**YOUR TASK**. Each line of the data needs to be transcribed exactly.

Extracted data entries
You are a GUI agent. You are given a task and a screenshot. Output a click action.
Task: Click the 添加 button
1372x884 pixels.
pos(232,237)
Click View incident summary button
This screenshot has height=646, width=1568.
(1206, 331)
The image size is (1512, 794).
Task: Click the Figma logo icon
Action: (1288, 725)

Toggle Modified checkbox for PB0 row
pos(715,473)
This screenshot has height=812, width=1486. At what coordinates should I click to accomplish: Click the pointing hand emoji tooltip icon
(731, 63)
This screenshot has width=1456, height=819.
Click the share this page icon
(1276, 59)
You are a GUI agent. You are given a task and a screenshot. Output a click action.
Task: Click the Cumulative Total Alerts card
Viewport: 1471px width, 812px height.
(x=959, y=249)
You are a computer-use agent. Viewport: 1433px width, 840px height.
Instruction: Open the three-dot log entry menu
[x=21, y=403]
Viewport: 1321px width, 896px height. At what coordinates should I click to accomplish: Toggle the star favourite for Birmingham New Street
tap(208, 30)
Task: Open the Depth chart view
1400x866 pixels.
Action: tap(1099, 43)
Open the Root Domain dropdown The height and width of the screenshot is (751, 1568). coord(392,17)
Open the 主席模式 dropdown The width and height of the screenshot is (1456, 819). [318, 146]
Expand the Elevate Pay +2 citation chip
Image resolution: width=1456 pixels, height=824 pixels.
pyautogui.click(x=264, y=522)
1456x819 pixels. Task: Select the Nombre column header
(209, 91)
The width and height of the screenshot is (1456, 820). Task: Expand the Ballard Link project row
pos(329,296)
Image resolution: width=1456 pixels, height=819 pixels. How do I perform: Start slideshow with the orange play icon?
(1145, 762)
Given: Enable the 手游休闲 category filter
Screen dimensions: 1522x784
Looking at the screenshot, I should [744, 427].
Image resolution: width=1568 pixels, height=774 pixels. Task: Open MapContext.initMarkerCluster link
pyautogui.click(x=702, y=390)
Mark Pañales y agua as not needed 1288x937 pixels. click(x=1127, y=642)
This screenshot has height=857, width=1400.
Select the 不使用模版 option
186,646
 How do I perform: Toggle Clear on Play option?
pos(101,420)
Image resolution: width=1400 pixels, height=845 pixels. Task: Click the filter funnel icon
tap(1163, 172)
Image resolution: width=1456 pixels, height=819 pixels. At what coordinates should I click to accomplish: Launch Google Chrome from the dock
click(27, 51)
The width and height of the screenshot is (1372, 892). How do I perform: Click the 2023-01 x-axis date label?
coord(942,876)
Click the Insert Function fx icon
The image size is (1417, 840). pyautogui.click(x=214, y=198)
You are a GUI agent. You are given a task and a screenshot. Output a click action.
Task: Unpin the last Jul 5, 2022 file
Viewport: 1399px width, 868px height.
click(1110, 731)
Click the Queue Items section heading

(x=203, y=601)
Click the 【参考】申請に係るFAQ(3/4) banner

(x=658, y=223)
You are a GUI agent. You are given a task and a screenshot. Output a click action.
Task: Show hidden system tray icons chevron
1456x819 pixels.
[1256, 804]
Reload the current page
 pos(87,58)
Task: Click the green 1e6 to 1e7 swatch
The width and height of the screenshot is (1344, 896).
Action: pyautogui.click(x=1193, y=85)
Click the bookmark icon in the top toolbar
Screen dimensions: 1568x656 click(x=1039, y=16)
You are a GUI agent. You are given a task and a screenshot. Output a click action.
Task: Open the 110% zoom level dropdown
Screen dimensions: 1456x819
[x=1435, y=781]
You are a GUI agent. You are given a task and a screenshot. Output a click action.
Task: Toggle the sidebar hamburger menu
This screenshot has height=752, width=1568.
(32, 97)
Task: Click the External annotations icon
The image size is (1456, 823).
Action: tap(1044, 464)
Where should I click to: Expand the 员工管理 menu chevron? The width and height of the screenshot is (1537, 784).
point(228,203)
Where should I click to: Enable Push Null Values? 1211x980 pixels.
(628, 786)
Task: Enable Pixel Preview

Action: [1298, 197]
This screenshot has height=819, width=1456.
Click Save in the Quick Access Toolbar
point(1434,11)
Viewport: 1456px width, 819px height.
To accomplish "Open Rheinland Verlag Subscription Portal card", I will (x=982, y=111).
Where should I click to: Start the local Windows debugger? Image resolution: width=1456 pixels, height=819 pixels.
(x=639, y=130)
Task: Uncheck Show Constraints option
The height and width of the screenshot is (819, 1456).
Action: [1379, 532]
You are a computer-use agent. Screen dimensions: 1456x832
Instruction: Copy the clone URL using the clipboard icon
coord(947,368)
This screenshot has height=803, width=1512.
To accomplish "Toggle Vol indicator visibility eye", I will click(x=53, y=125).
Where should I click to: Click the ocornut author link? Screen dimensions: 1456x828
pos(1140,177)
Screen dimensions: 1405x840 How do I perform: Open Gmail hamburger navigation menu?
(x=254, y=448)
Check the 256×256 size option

**RESPONSE AREA**.
You are a GUI agent. You are given a task and a screenshot. Output a click action.
Task: Click the 添加 button
1372x884 pixels.
pos(232,237)
Click View incident summary button
This screenshot has height=646, width=1568.
(1206, 331)
The image size is (1512, 794).
Task: Click the Figma logo icon
Action: (1288, 725)

Toggle Modified checkbox for PB0 row
pos(715,473)
This screenshot has height=812, width=1486. At what coordinates should I click to accomplish: Click the pointing hand emoji tooltip icon
(731, 63)
This screenshot has width=1456, height=819.
Click the share this page icon
(1276, 59)
You are a GUI agent. You are given a task and a screenshot. Output a click action.
Task: Click the Cumulative Total Alerts card
Viewport: 1471px width, 812px height.
(x=959, y=249)
You are a computer-use agent. Viewport: 1433px width, 840px height.
Instruction: Open the three-dot log entry menu
[x=21, y=403]
Viewport: 1321px width, 896px height. At what coordinates should I click to accomplish: Toggle the star favourite for Birmingham New Street
tap(208, 30)
Task: Open the Depth chart view
1400x866 pixels.
Action: tap(1099, 43)
Open the Root Domain dropdown The height and width of the screenshot is (751, 1568). coord(392,17)
Open the 主席模式 dropdown The width and height of the screenshot is (1456, 819). [318, 146]
Expand the Elevate Pay +2 citation chip
Image resolution: width=1456 pixels, height=824 pixels.
pyautogui.click(x=264, y=522)
1456x819 pixels. Task: Select the Nombre column header
(209, 91)
The width and height of the screenshot is (1456, 820). Task: Expand the Ballard Link project row
pos(329,296)
Image resolution: width=1456 pixels, height=819 pixels. How do I perform: Start slideshow with the orange play icon?
(1145, 762)
Given: Enable the 手游休闲 category filter
Screen dimensions: 1522x784
Looking at the screenshot, I should [744, 427].
Image resolution: width=1568 pixels, height=774 pixels. Task: Open MapContext.initMarkerCluster link
pyautogui.click(x=702, y=390)
Mark Pañales y agua as not needed 1288x937 pixels. click(x=1127, y=642)
This screenshot has height=857, width=1400.
Select the 不使用模版 option
186,646
 How do I perform: Toggle Clear on Play option?
pos(101,420)
Image resolution: width=1400 pixels, height=845 pixels. Task: Click the filter funnel icon
tap(1163, 172)
Image resolution: width=1456 pixels, height=819 pixels. At what coordinates should I click to accomplish: Launch Google Chrome from the dock
click(27, 51)
The width and height of the screenshot is (1372, 892). How do I perform: Click the 2023-01 x-axis date label?
coord(942,876)
Click the Insert Function fx icon
The image size is (1417, 840). pyautogui.click(x=214, y=198)
You are a GUI agent. You are given a task and a screenshot. Output a click action.
Task: Unpin the last Jul 5, 2022 file
Viewport: 1399px width, 868px height.
click(1110, 731)
Click the Queue Items section heading

(x=203, y=601)
Click the 【参考】申請に係るFAQ(3/4) banner

(x=658, y=223)
You are a GUI agent. You are given a task and a screenshot. Output a click action.
Task: Show hidden system tray icons chevron
1456x819 pixels.
[1256, 804]
Reload the current page
 pos(87,58)
Task: Click the green 1e6 to 1e7 swatch
The width and height of the screenshot is (1344, 896).
Action: pyautogui.click(x=1193, y=85)
Click the bookmark icon in the top toolbar
Screen dimensions: 1568x656 click(x=1039, y=16)
You are a GUI agent. You are given a task and a screenshot. Output a click action.
Task: Open the 110% zoom level dropdown
Screen dimensions: 1456x819
[x=1435, y=781]
You are a GUI agent. You are given a task and a screenshot. Output a click action.
Task: Toggle the sidebar hamburger menu
This screenshot has height=752, width=1568.
(32, 97)
Task: Click the External annotations icon
The image size is (1456, 823).
Action: tap(1044, 464)
Where should I click to: Expand the 员工管理 menu chevron? The width and height of the screenshot is (1537, 784).
point(228,203)
Where should I click to: Enable Push Null Values? 1211x980 pixels.
(628, 786)
Task: Enable Pixel Preview

Action: [1298, 197]
This screenshot has height=819, width=1456.
Click Save in the Quick Access Toolbar
point(1434,11)
Viewport: 1456px width, 819px height.
To accomplish "Open Rheinland Verlag Subscription Portal card", I will (x=982, y=111).
Where should I click to: Start the local Windows debugger? Image resolution: width=1456 pixels, height=819 pixels.
(x=639, y=130)
Task: Uncheck Show Constraints option
The height and width of the screenshot is (819, 1456).
Action: [1379, 532]
You are a computer-use agent. Screen dimensions: 1456x832
Instruction: Copy the clone URL using the clipboard icon
coord(947,368)
This screenshot has height=803, width=1512.
To accomplish "Toggle Vol indicator visibility eye", I will click(x=53, y=125).
Where should I click to: Click the ocornut author link? Screen dimensions: 1456x828
pos(1140,177)
Screen dimensions: 1405x840 How do I perform: Open Gmail hamburger navigation menu?
(x=254, y=448)
Check the 256×256 size option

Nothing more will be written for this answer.